* **TASK BRIEF**:
According to the benchmarking note below, why does using the full selective alignment index seem likely to be worth doing? Answer in one to three sentences.

[EXCERPTED TEXT — start]

Closed jashapiro closed 3 years ago
As discussed https://github.com/AlexsLemonade/alsf-scpca/issues/4#issuecomment-678374819, for benchmarking purposes we can use prebuilt indexes. I have downloaded these (partial and full decoy) from http://refgenomes.databio.org and placed them in s3://nextflow-ccdl-data/reference/homo_sapiens/refgenomes-hg38/
Initial results are presented in #18. Most interesting at first are the results in trace.txt, which presents the memory and CPU usage of each process. A description of the fields can be found here https://www.nextflow.io/docs/latest/tracing.html#trace-report
Notably, the full_sa jobs use much more memory, but do not seem to take much longer to run. However, the memory requirements are within the m4.2xlarge
instance size when run with that instance's 8 cpus, making it seem likely that using the full selective alignment index is worth doing.

[EXCERPTED TEXT — finish]
[ENTRIES PROVIDED — start]

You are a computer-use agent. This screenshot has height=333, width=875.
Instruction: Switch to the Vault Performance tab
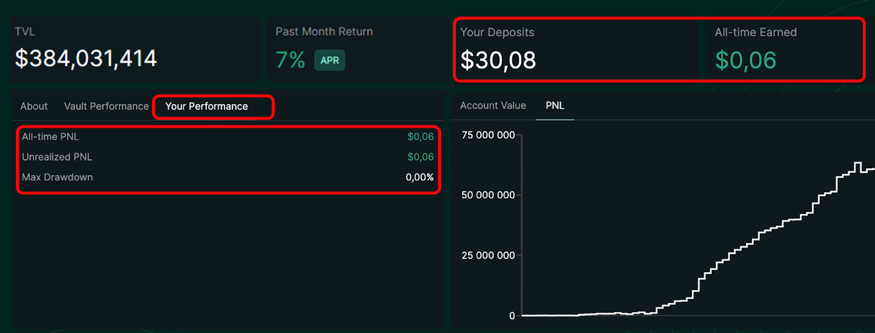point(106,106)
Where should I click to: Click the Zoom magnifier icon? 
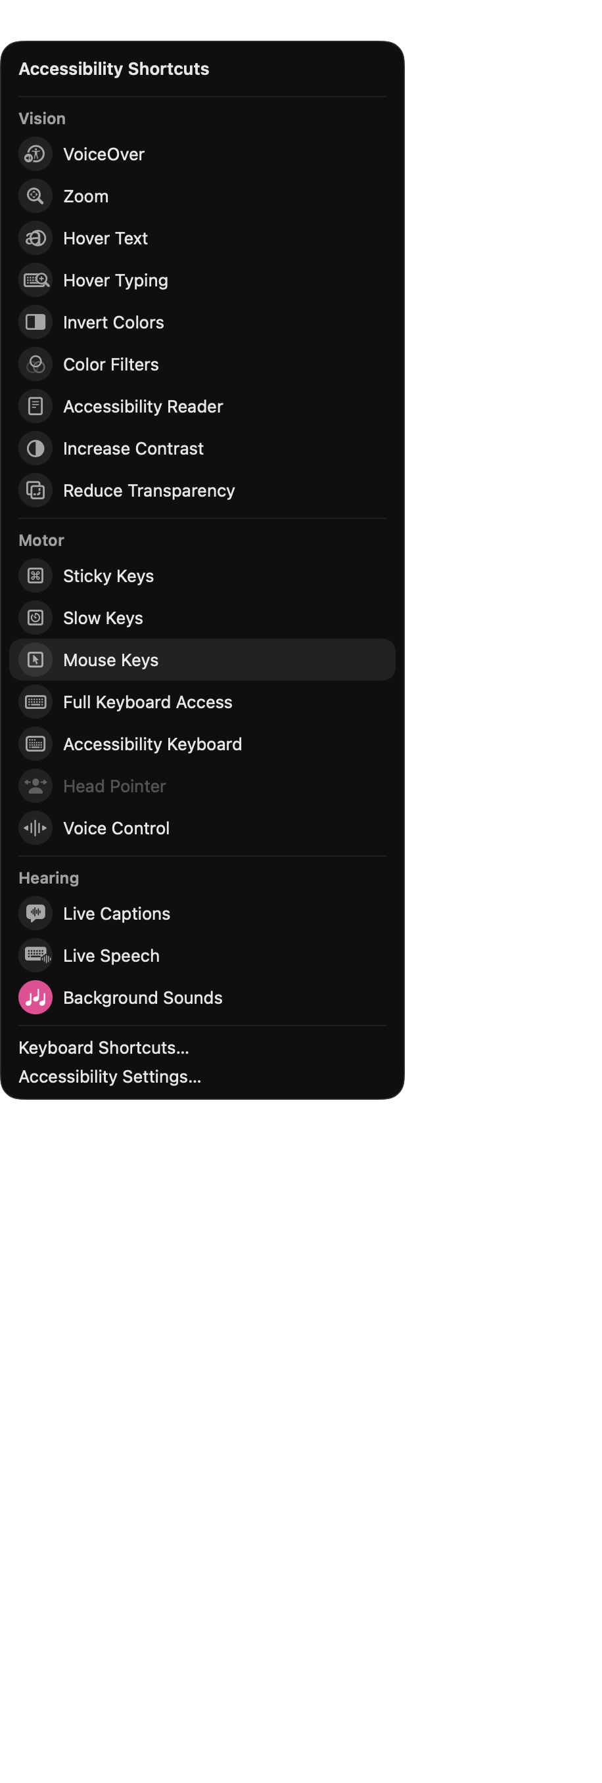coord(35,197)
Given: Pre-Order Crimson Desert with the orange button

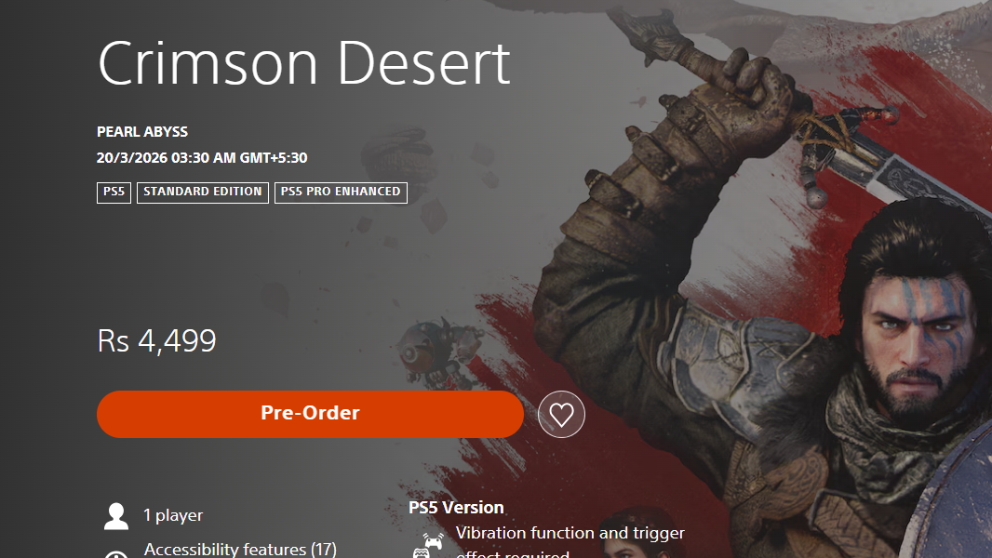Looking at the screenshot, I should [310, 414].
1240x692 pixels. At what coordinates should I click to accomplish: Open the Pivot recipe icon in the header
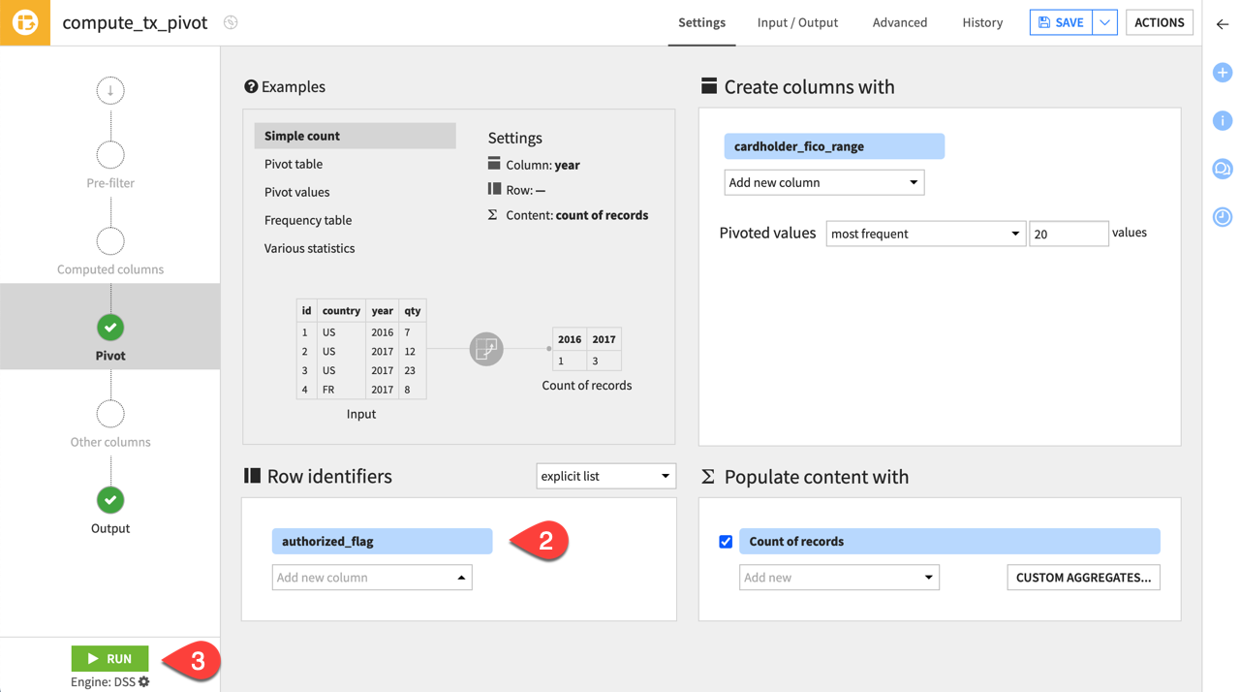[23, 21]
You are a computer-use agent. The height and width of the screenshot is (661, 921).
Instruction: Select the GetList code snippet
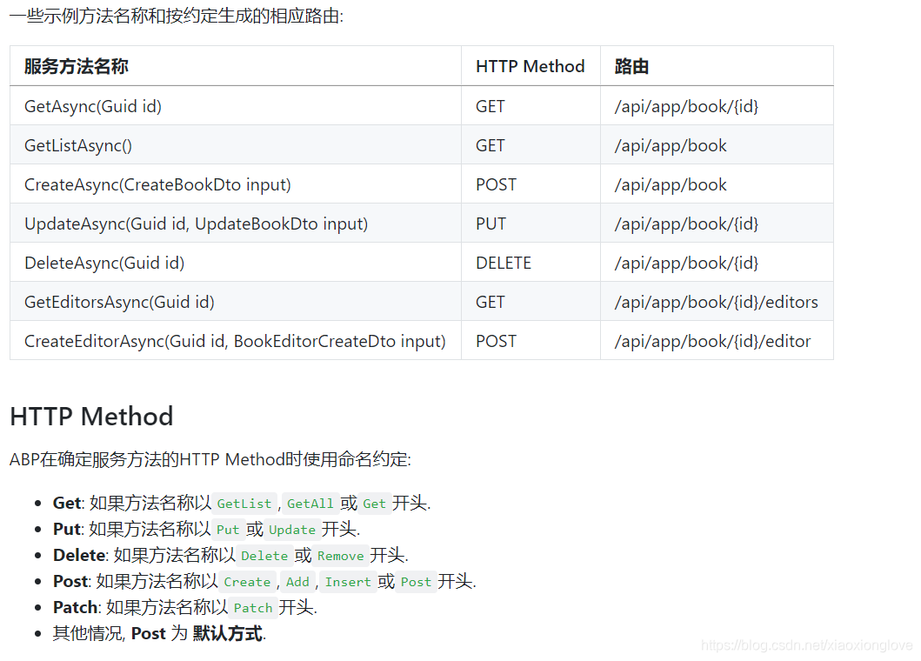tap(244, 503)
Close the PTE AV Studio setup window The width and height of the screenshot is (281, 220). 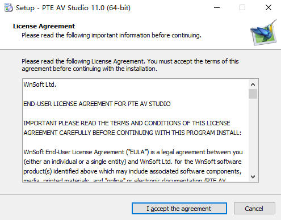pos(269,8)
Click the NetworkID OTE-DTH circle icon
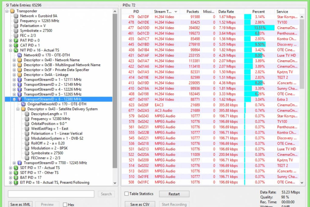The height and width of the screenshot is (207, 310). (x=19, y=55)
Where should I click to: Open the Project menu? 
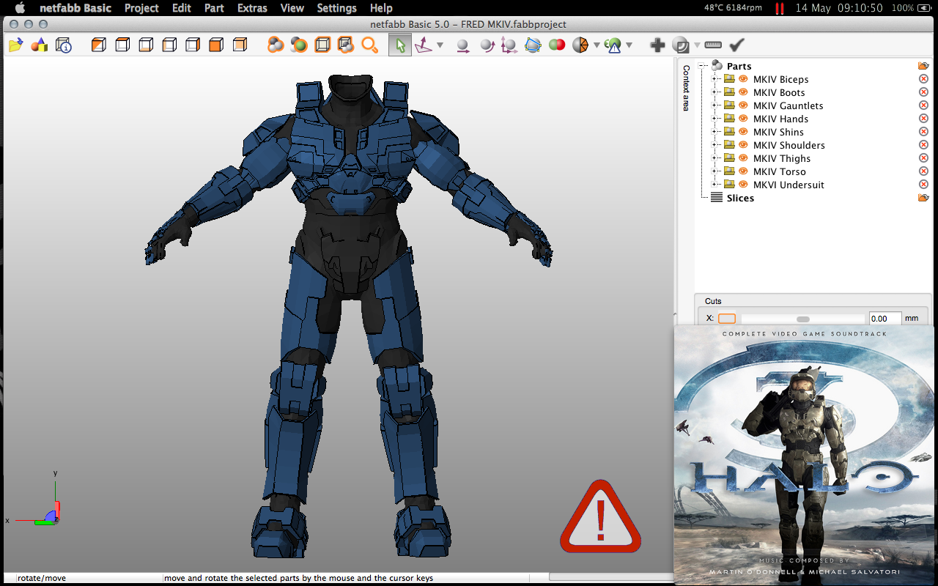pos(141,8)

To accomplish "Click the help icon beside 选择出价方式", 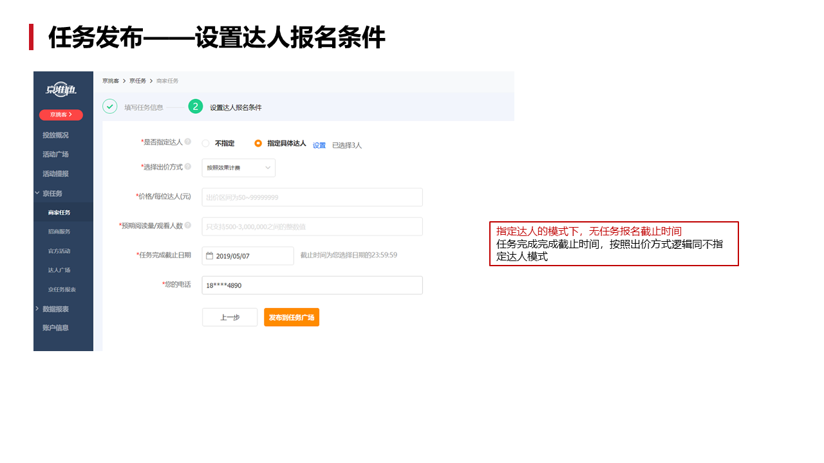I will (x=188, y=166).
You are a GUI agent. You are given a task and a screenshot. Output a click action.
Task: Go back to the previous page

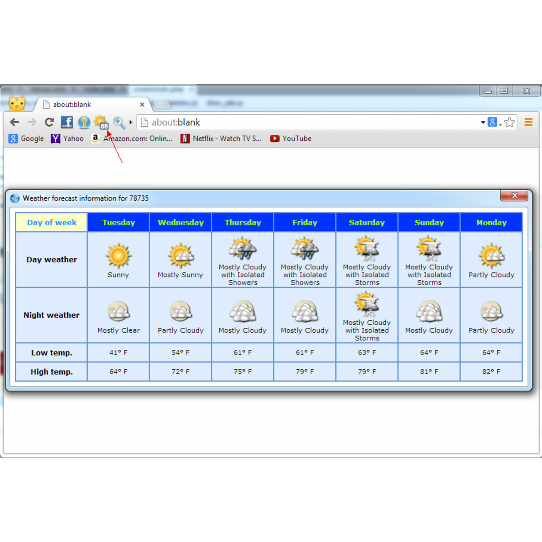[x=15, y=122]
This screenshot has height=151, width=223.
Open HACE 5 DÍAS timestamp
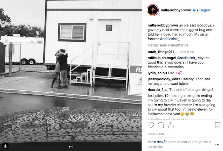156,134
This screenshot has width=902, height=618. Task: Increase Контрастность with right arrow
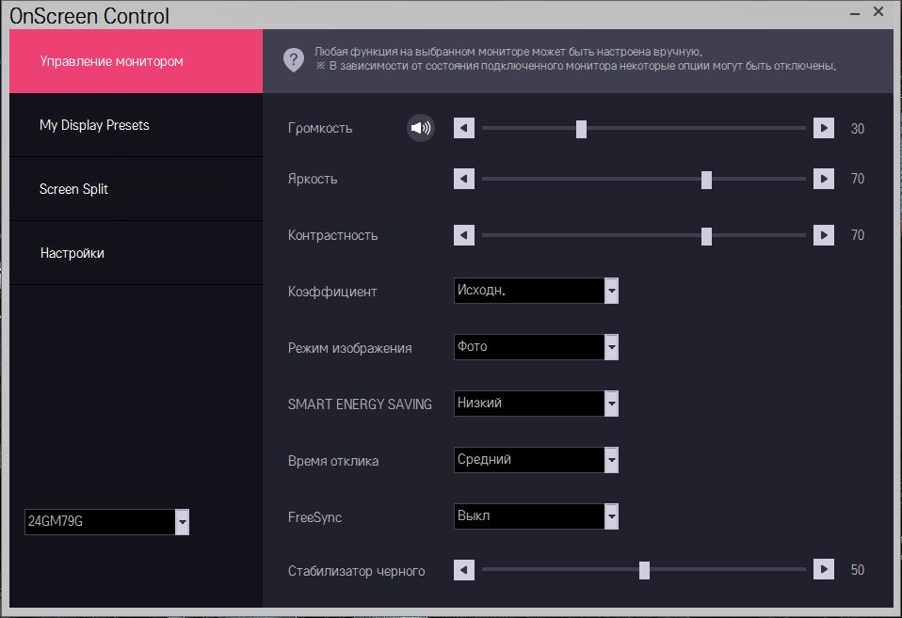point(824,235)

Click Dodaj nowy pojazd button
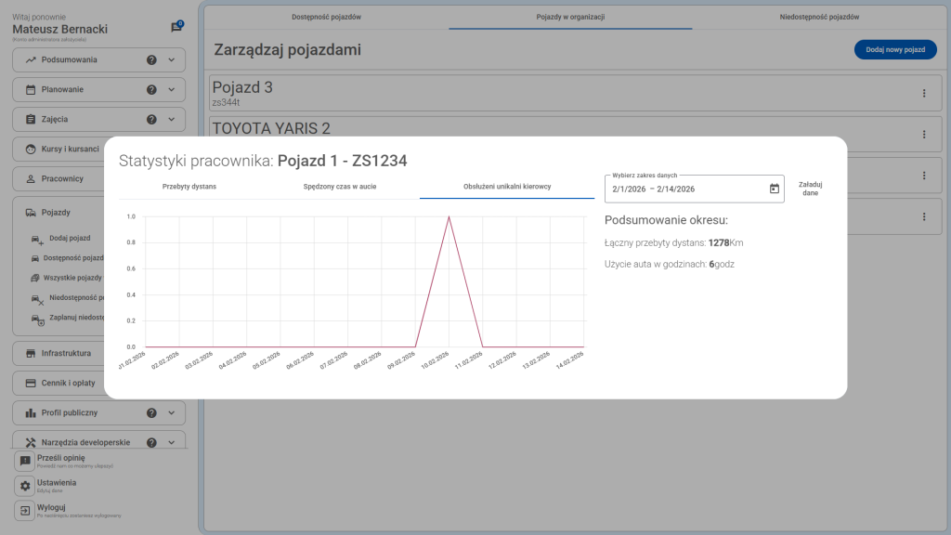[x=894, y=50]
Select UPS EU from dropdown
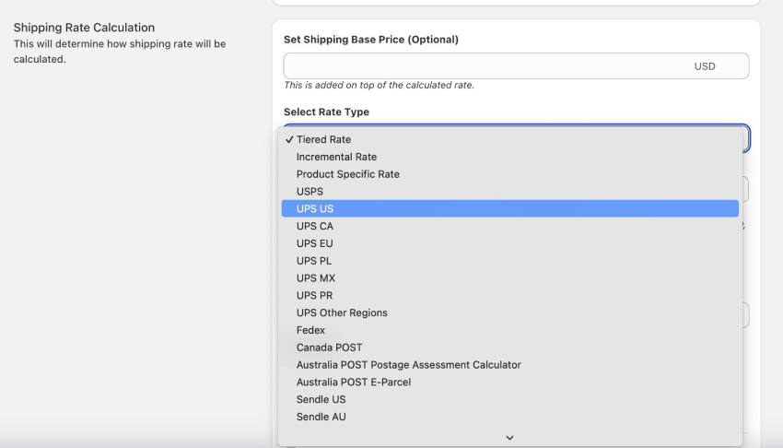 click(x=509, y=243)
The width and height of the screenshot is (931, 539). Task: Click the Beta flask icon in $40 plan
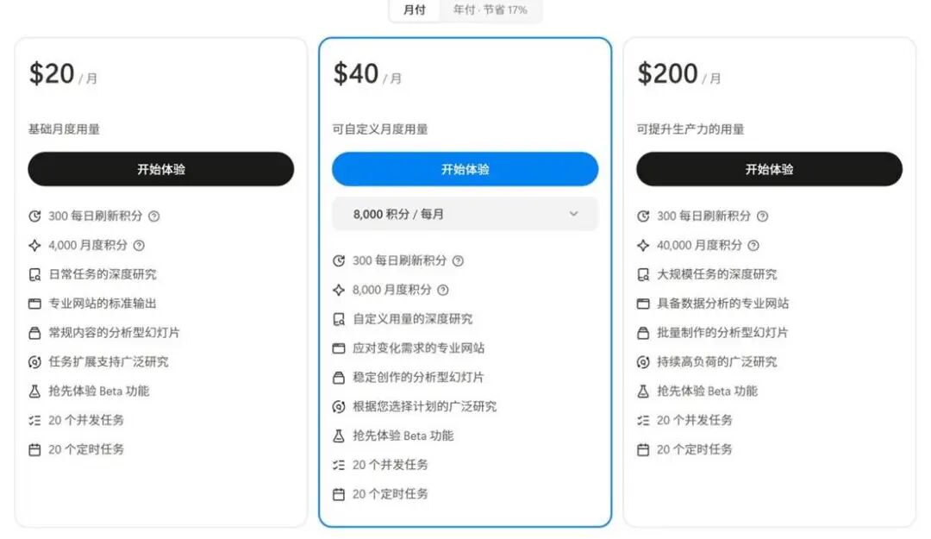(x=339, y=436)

[ENTRIES PROVIDED — finish]

* **YOUR RESPONSE**:
The full_sa jobs use much more memory but do not seem to take much longer to run. Their memory requirements also stay within the m4.2xlarge instance size when run with that instance's 8 CPUs.